▸ What the task asks
Please reproduce the listing word for word. Pictures stay out.

#### Working data

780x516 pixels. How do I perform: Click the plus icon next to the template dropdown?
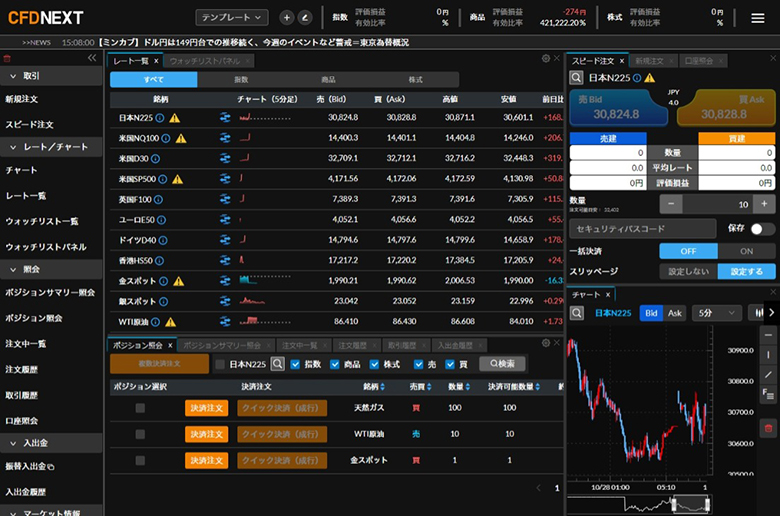click(287, 18)
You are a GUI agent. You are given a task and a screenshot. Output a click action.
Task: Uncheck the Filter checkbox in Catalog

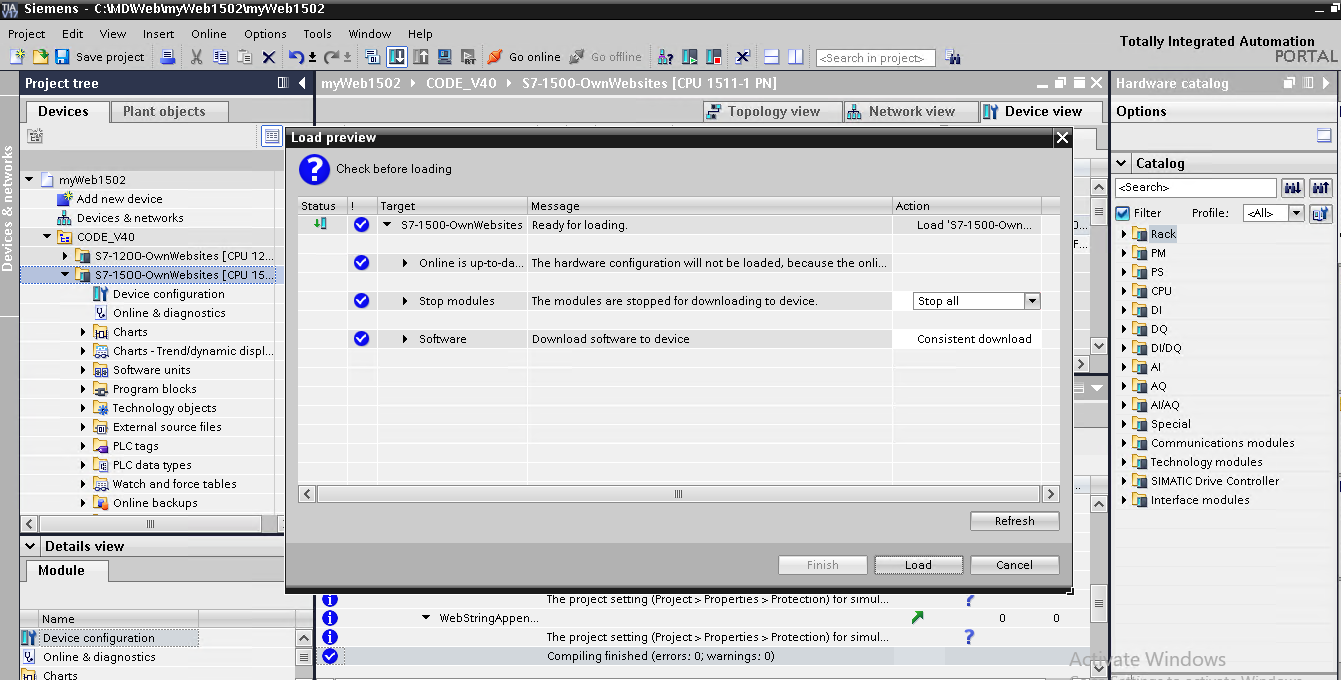(x=1122, y=213)
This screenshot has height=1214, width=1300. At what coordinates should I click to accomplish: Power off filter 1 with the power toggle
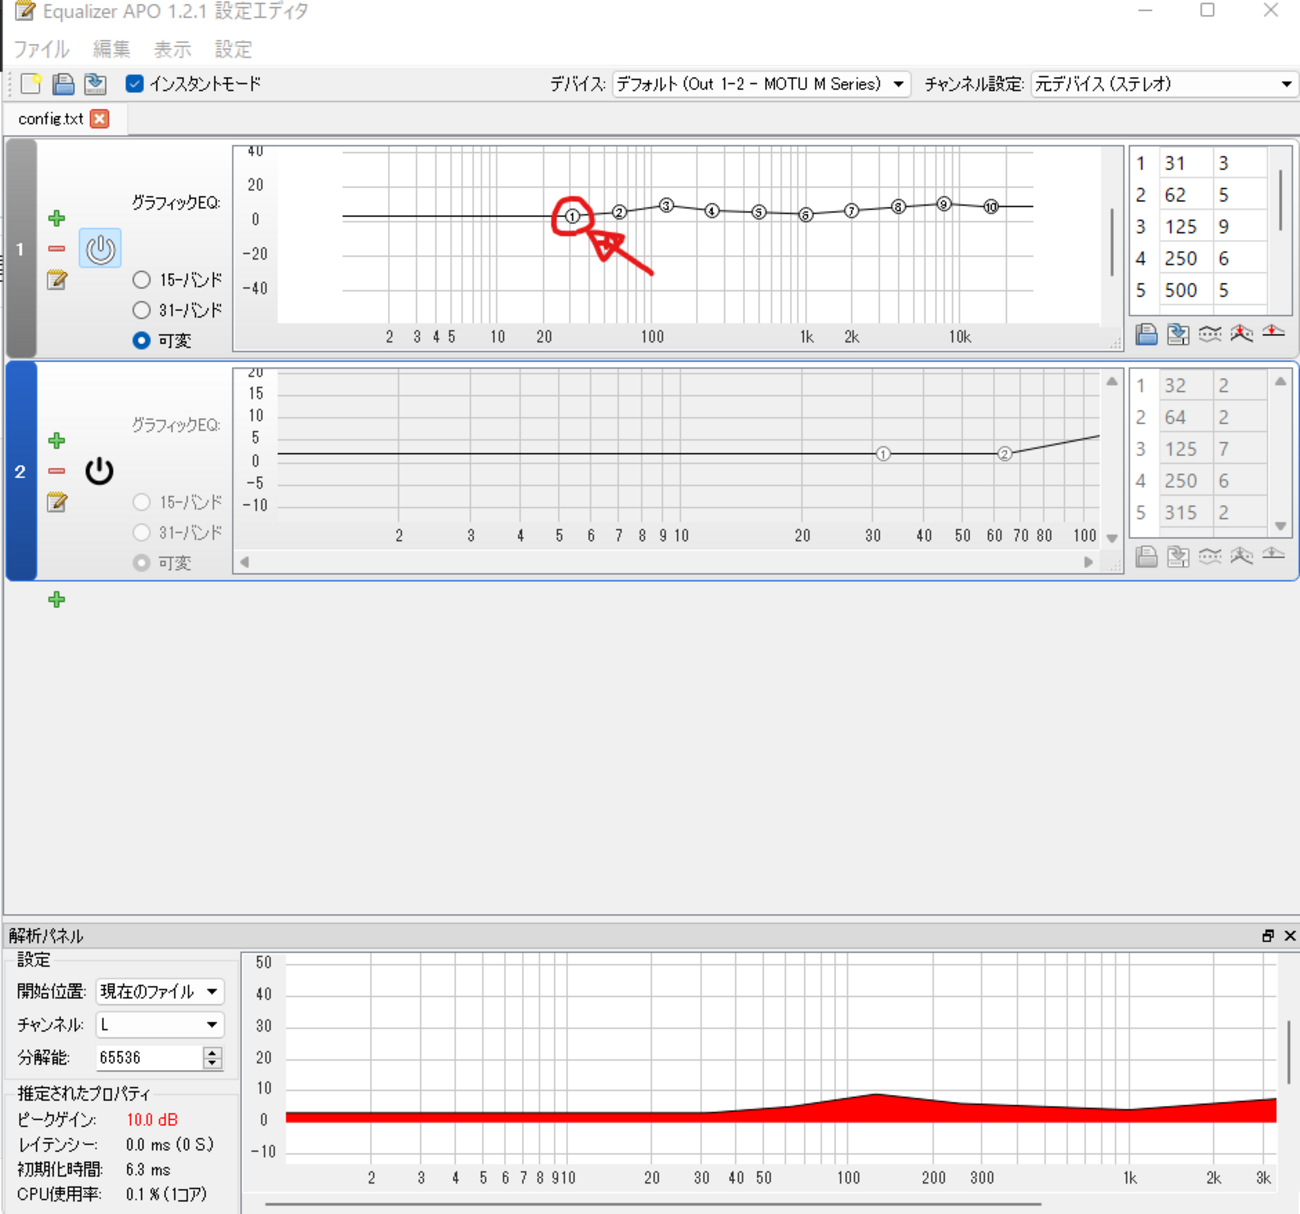click(99, 248)
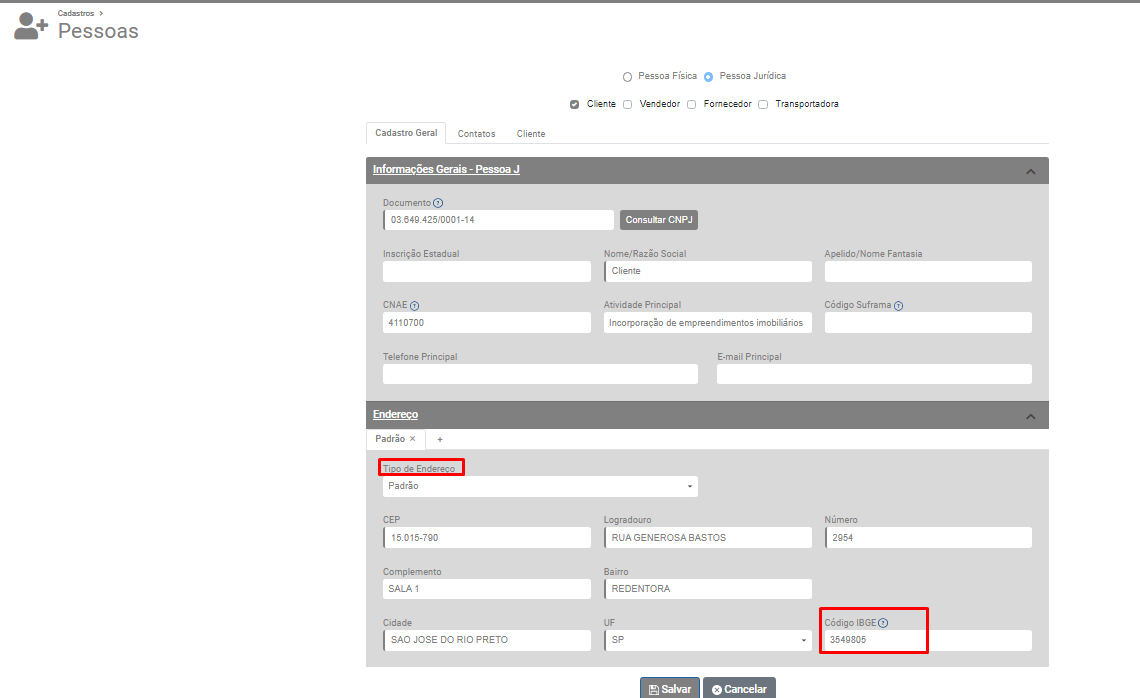Collapse the Endereço section chevron

(x=1030, y=415)
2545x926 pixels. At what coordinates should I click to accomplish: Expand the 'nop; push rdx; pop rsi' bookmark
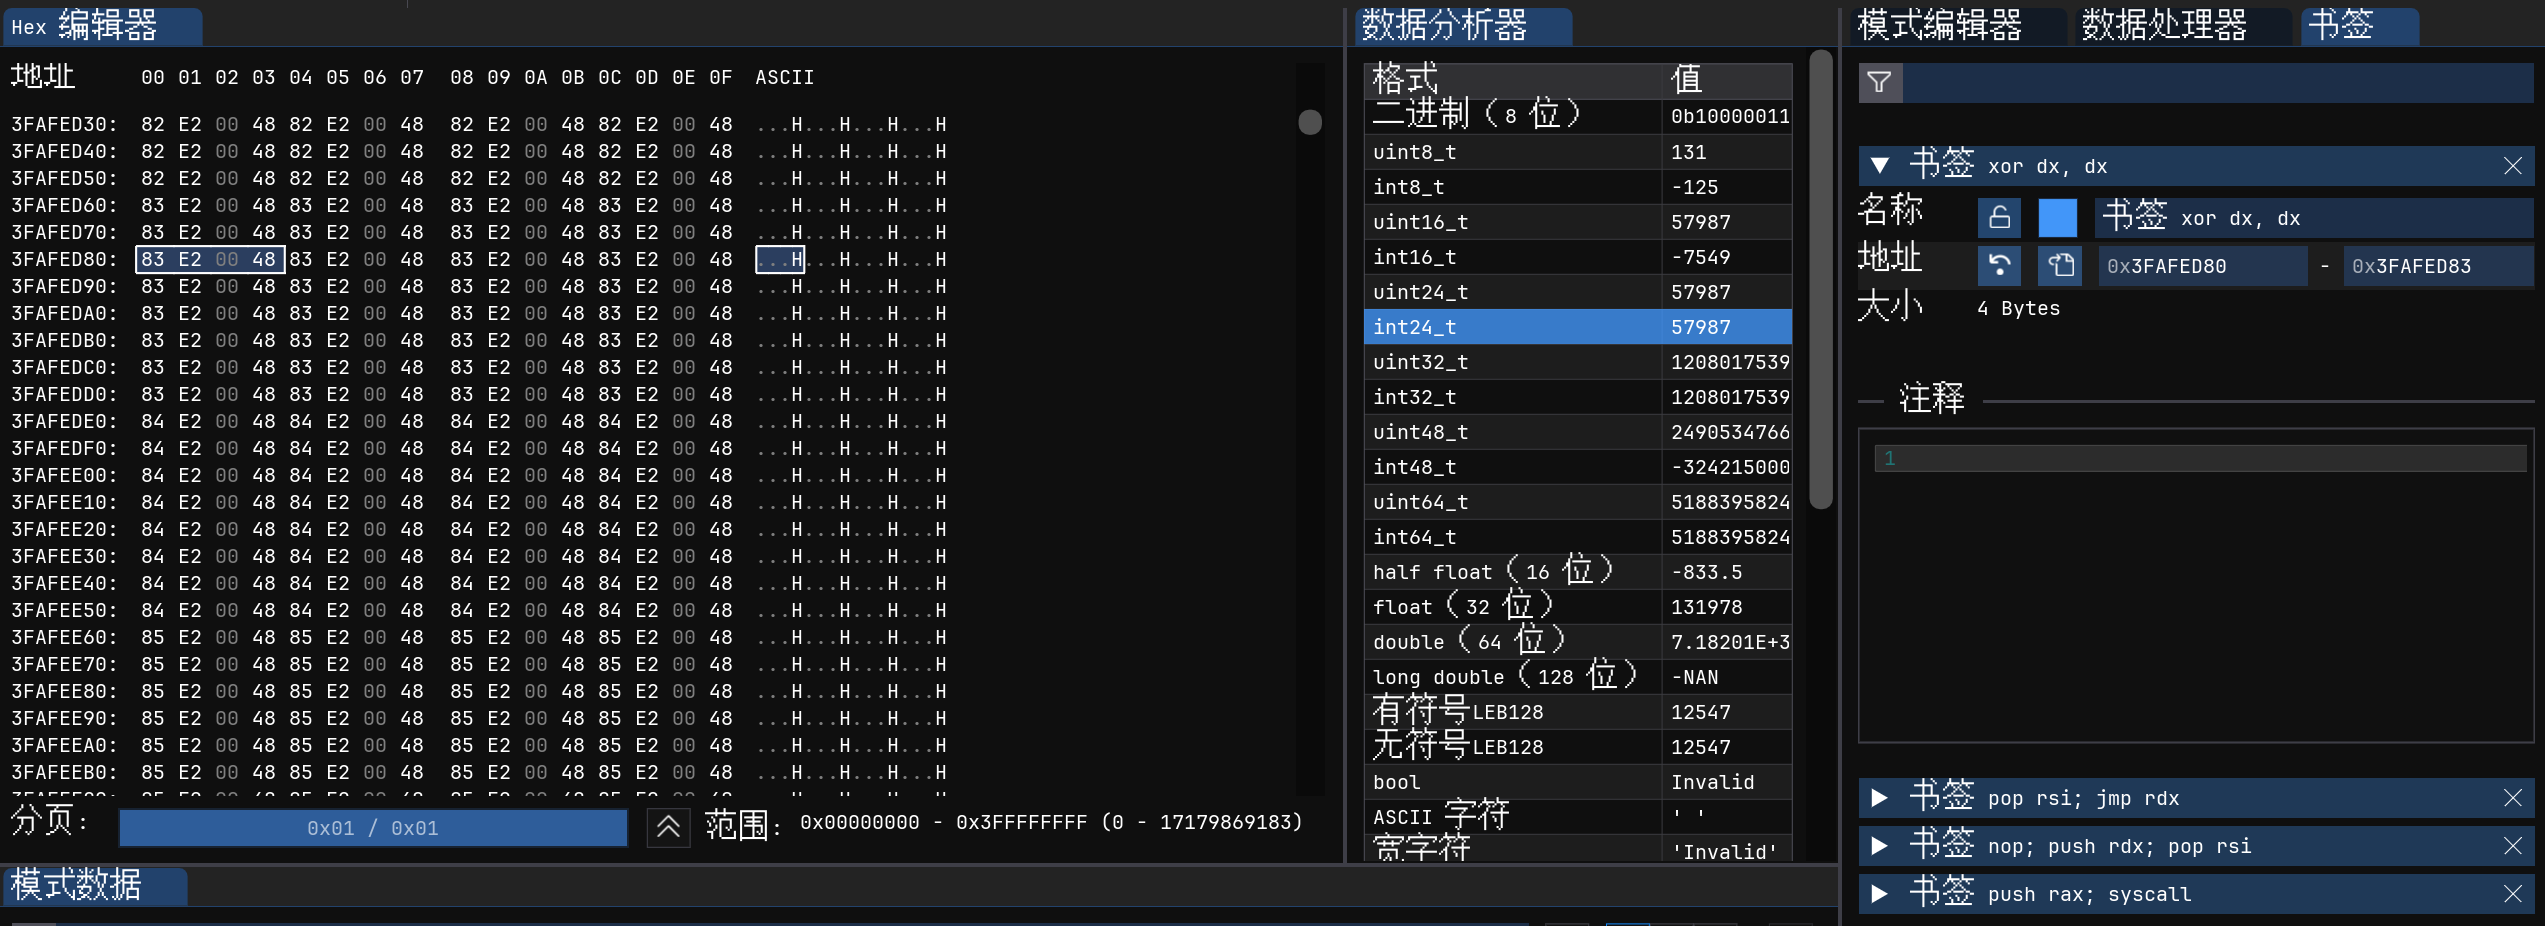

########

▸ Exercise solution
780x516 pixels. How do I perform: Click the plus icon next to the template dropdown?
click(287, 18)
You are a GUI agent. You are given a task and a screenshot. Output a click action.
Task: Uncheck the Filter checkbox in Catalog

(x=1122, y=213)
This screenshot has height=1214, width=1300. At what coordinates should I click to accomplish: Power off filter 1 with the power toggle
click(99, 248)
Collapse the Endereço section chevron

(x=1030, y=415)
2545x926 pixels. At what coordinates should I click to accomplish: Expand the 'nop; push rdx; pop rsi' bookmark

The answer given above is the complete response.